(Study material Opens)
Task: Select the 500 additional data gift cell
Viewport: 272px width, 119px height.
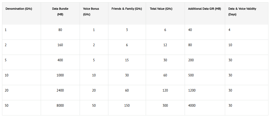Action: click(x=191, y=75)
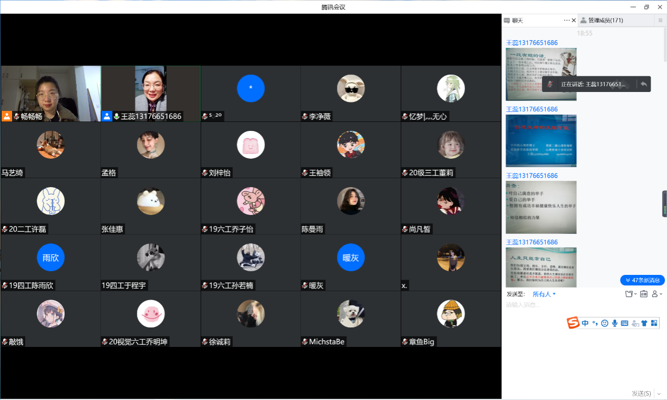Switch to the 管理成员(171) tab
The height and width of the screenshot is (400, 667).
point(606,20)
(Study material Closes)
--- Your goal ---
Copy the records above exactly, omitting every picture.

--- Answer to this exercise ---
Task: Select the 500 additional data gift cell
Viewport: 272px width, 119px height.
Action: click(x=191, y=75)
Switch to the 管理成员(171) tab
The height and width of the screenshot is (400, 667).
point(606,20)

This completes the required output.